**What is required**
Output only the lines of the entries that follow, starting at the one with "The width and" and running down to the one with "This screenshot has width=487, height=386.", both included and unchanged.

*****

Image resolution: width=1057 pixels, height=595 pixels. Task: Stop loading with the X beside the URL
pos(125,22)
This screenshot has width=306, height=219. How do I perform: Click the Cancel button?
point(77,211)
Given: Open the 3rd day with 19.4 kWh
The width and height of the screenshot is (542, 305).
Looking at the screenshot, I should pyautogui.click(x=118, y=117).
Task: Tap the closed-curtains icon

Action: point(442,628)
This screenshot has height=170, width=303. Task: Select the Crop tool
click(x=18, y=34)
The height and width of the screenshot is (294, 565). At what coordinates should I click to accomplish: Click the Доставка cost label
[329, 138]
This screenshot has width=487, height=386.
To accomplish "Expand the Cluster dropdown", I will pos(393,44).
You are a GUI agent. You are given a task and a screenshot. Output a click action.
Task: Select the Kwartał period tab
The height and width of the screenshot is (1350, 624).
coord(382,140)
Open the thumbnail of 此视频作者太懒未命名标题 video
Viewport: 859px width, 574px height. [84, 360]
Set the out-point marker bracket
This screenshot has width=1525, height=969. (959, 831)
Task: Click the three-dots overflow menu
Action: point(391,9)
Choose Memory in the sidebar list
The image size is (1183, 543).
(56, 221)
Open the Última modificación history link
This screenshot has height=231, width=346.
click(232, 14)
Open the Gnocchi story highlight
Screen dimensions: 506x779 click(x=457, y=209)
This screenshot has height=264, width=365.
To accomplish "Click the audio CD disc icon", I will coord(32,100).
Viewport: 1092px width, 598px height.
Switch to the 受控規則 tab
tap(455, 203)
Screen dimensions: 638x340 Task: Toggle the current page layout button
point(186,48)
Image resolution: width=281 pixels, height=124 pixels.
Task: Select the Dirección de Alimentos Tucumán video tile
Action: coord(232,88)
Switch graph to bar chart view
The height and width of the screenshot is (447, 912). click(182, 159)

*****

**The completed task**
The width and height of the screenshot is (542, 305).
Looking at the screenshot, I should pyautogui.click(x=118, y=117).
Task: Tap the closed-curtains icon

Action: point(442,628)
This screenshot has height=170, width=303. Task: Select the Crop tool
click(x=18, y=34)
The height and width of the screenshot is (294, 565). At what coordinates should I click to accomplish: Click the Доставка cost label
[329, 138]
This screenshot has width=487, height=386.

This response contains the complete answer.